Down Syndrome | Symptoms & Causes

What causes Down syndrome?

Down syndrome is a common genetic condition that occurs when a child has an extra copy of chromosome 21.

Chromosomes are structures inside every human cell that contain DNA. These tiny structures that children inherit from their parents play a key role in determining how a baby develops, for instance, whether they will be tall or short, have dark or light skin, curly or straight hair.

Normally, a mother's egg and a father's sperm each start out with 23 chromosomes. When the egg and sperm meet at conception, a child inherits 23 chromosomes from each parent, ending up with a total 46 chromosomes.

In Down syndrome, a change occurs during cellular division such that the egg or sperm has an extra chromosome 21. Researchers are still unsure of what causes the cells to divide in this manner (though the chance of this happening increases with increasing maternal age). If this egg or sperm is fertilized, the baby ends up with three copies of the twenty first chromosome or Trisomy 21. This extra genetic material causes the health and developmental issues of Down syndrome.

What are the symptoms of Down syndrome?

Down syndrome can affect children physically, cognitively and behaviorally. Every child with the condition is unique and may possess the following characteristics to different degrees, or not at all.

Questions
A – According to the Down syndrome text, what increases the chance of the cell division that produces an extra chromosome 21?
B – Write the next part of the Down syndrome text, picking up after its final sentence.

Records provided
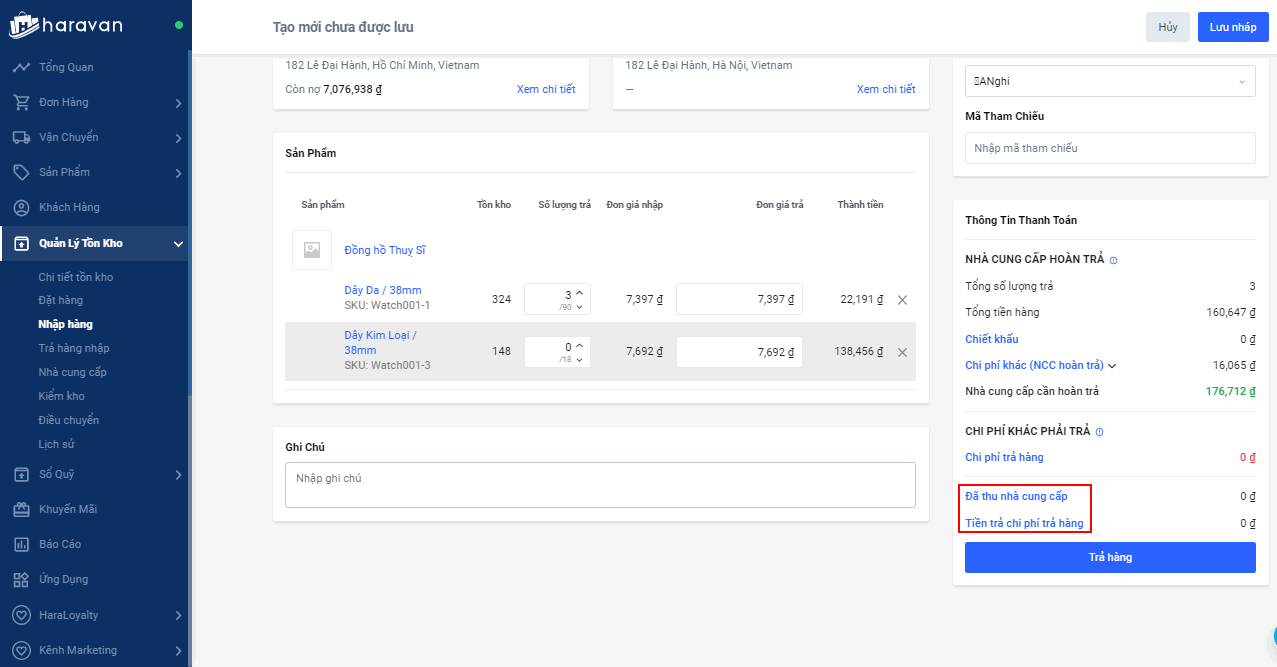Remove the Dây Da / 38mm row
Viewport: 1277px width, 667px height.
tap(902, 299)
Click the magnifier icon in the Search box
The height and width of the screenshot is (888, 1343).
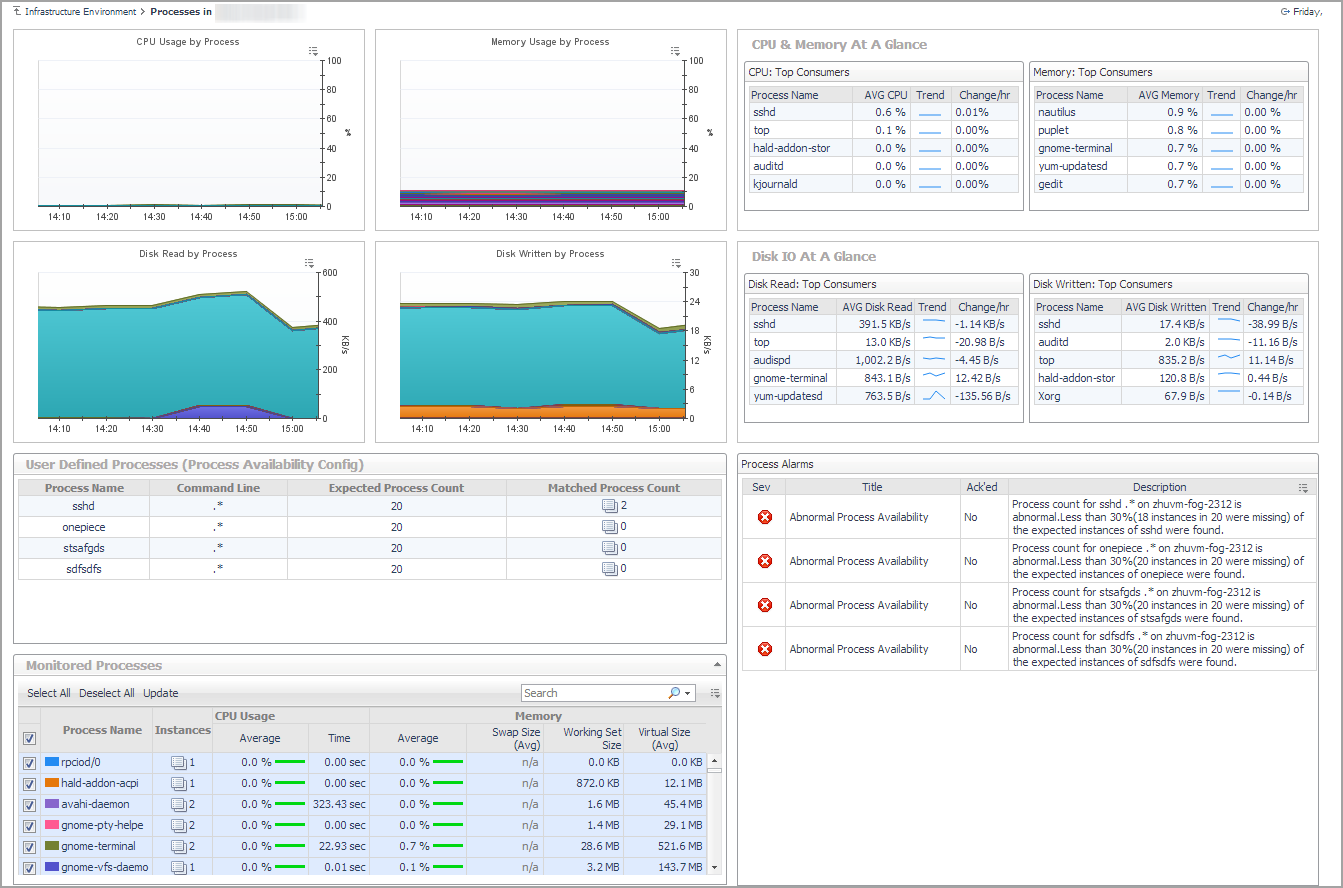pyautogui.click(x=675, y=693)
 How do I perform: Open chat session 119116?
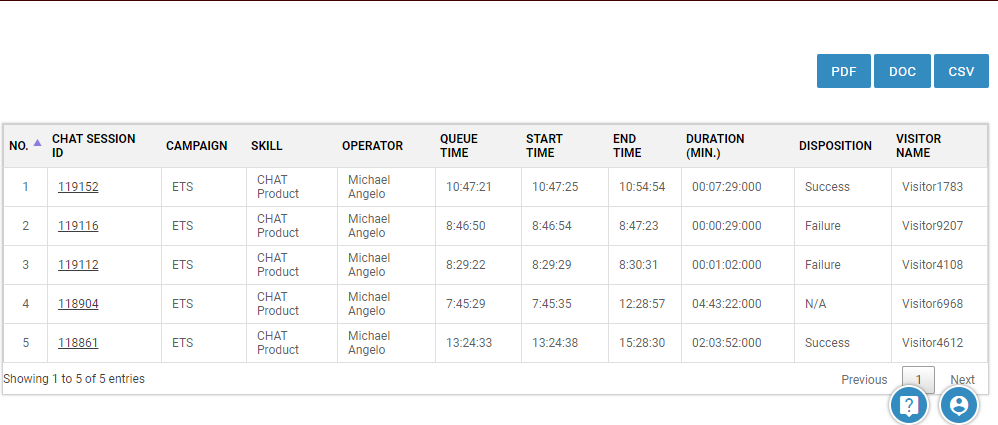(x=78, y=226)
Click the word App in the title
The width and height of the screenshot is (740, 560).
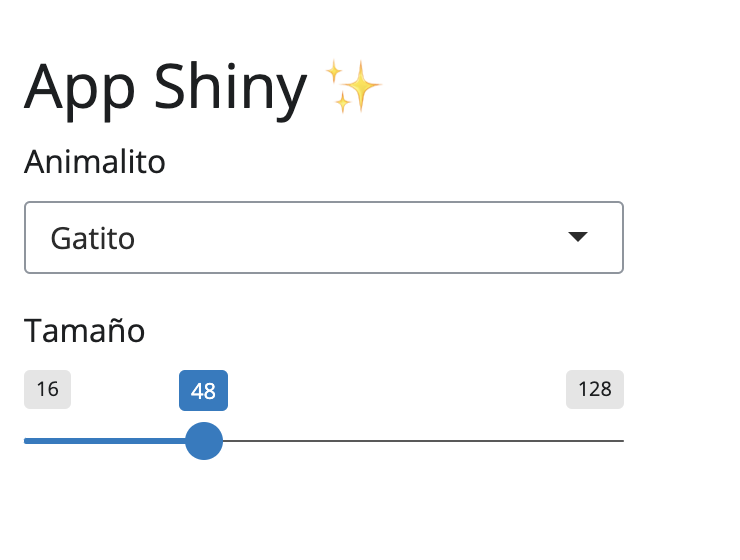coord(82,88)
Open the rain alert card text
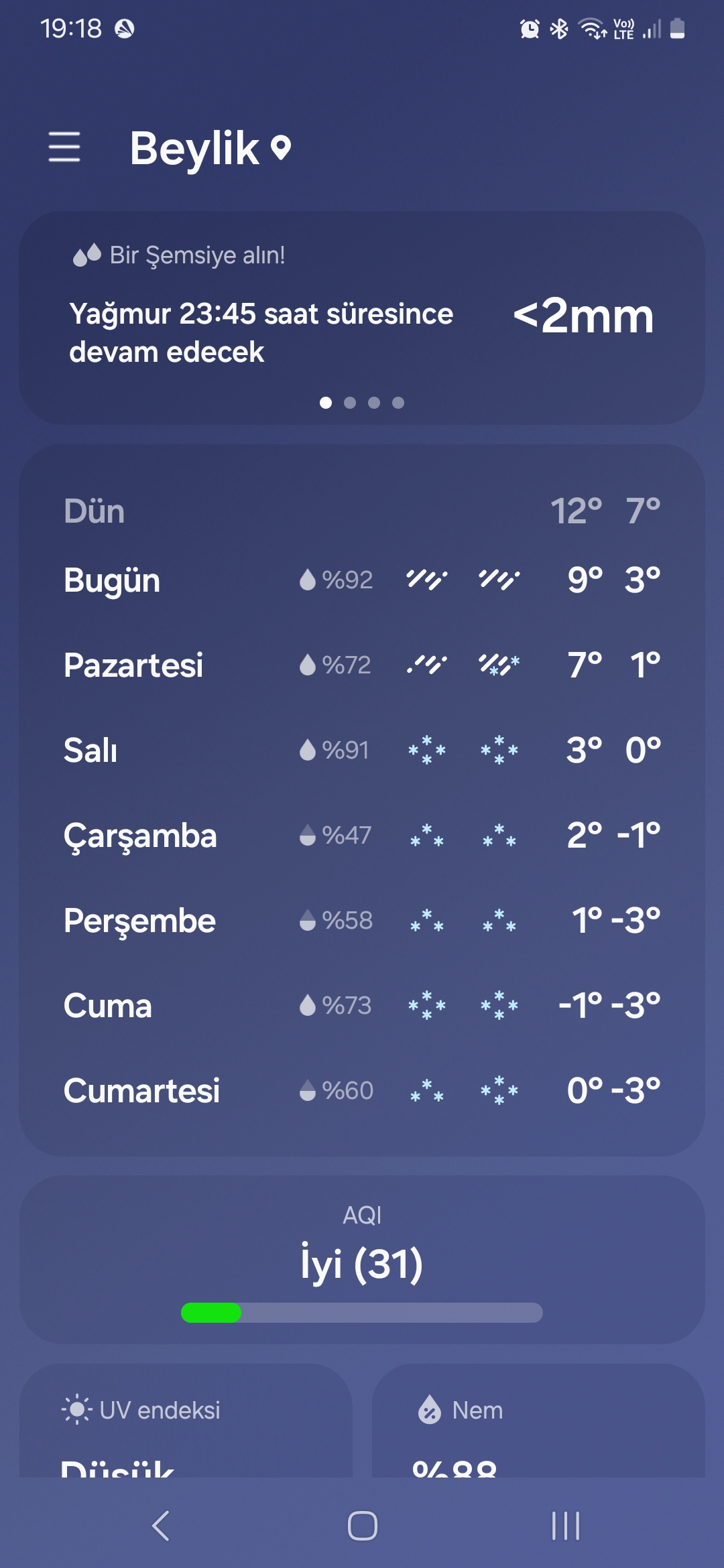724x1568 pixels. [261, 333]
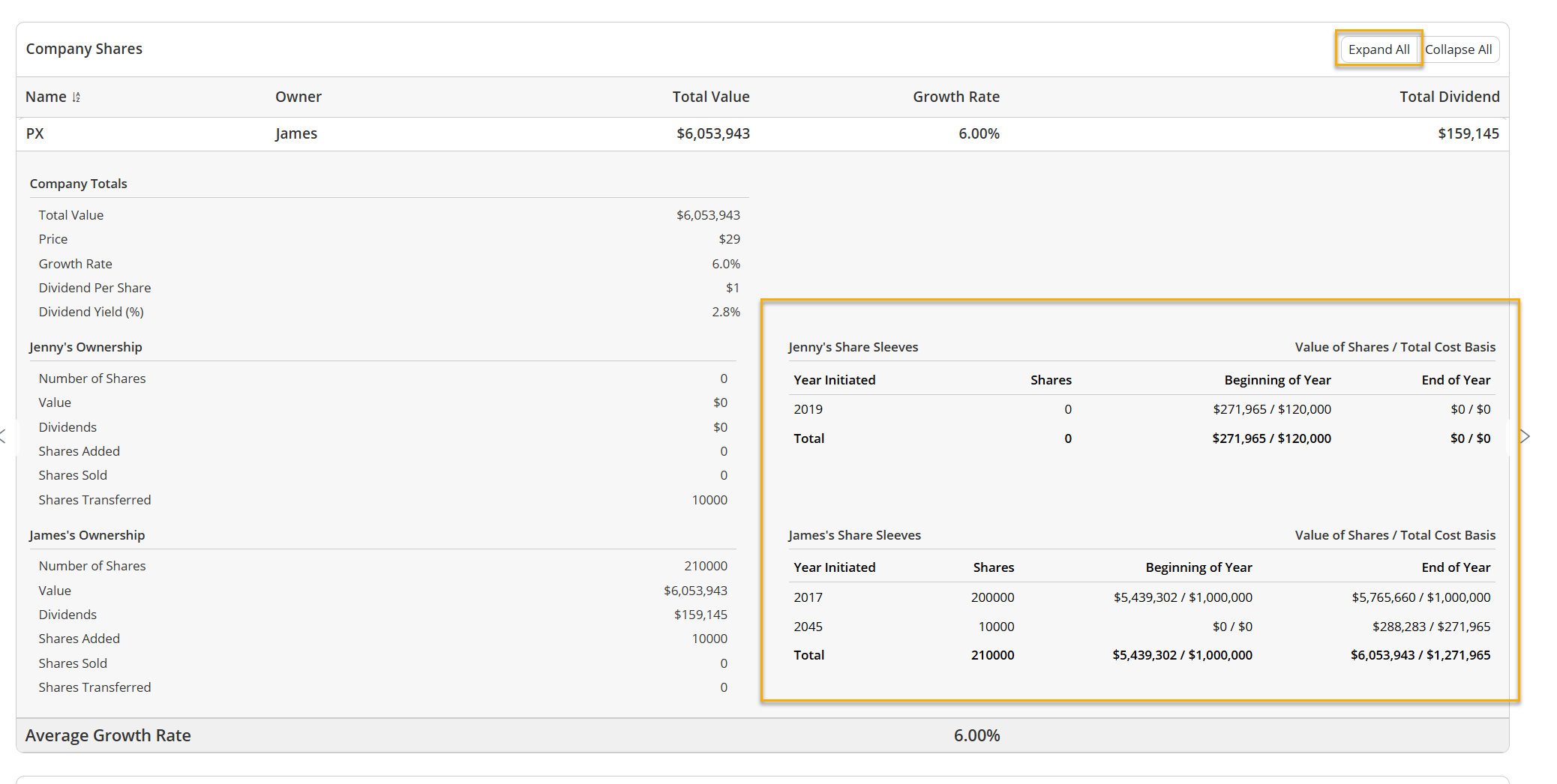Select the 2045 row in James's Share Sleeves

pyautogui.click(x=1142, y=627)
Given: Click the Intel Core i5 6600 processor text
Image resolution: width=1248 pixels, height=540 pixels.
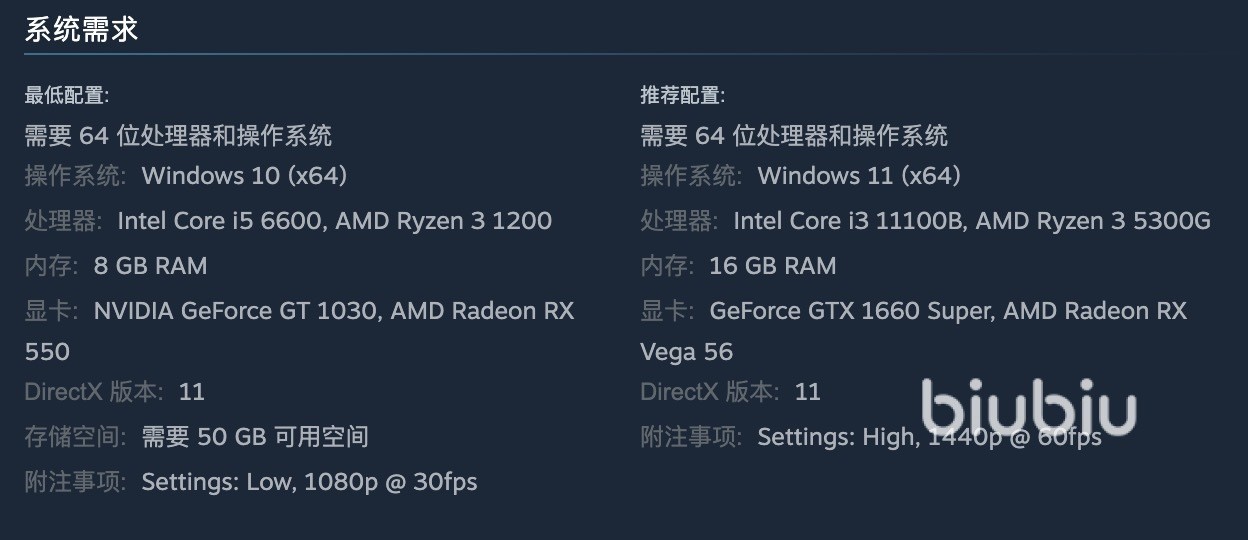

Results by task
A – Increasing maternal age.

B –
Physical characteristics

Children with Down syndrome have some of the following physical features:

  • eyes that slant upward, from inner corner to outer corner
  • small ears that may fold over slightly at the top
  • a smaller-than-average mouth, and larger appearing tongue
  • a smaller-than-average nose, with a flattened nasal bridge
  • short, stocky arms and legs
  • a wide space between the big toe and second toe
  • short necks and small hands with short fingers
  • one single crease that goes straight across the palm, and a second crease that curves down by the thumb, rather than three creases in the palm of the hand
  • shorter-than-average height
  • low muscle tone (hypotonia) throughout the body and excessively loose joints

Developmental, cognitive and behavioral symptoms

Most children with Down syndrome meet developmental milestones later than other children, including the ability to walk and talk. They often have mild to moderate intellectual disability and may have specific challenges with attention span, verbal memory and expressive communication.

Behavioral problems such as stubbornness, impulsivity and temper tantrums may be more common in children with Down syndrome. Many children talk out loud to themselves as a way of understanding and processing information.

On the other hand, many children with Down syndrome have strong social skills. Even as infants, many use non-verbal communication to connect with others. They are often strong visual learners, understanding information best when they can see it, either through pictures, objects or demonstration. Many children with Down syndrome learn to read words sooner than their parents or teachers expect.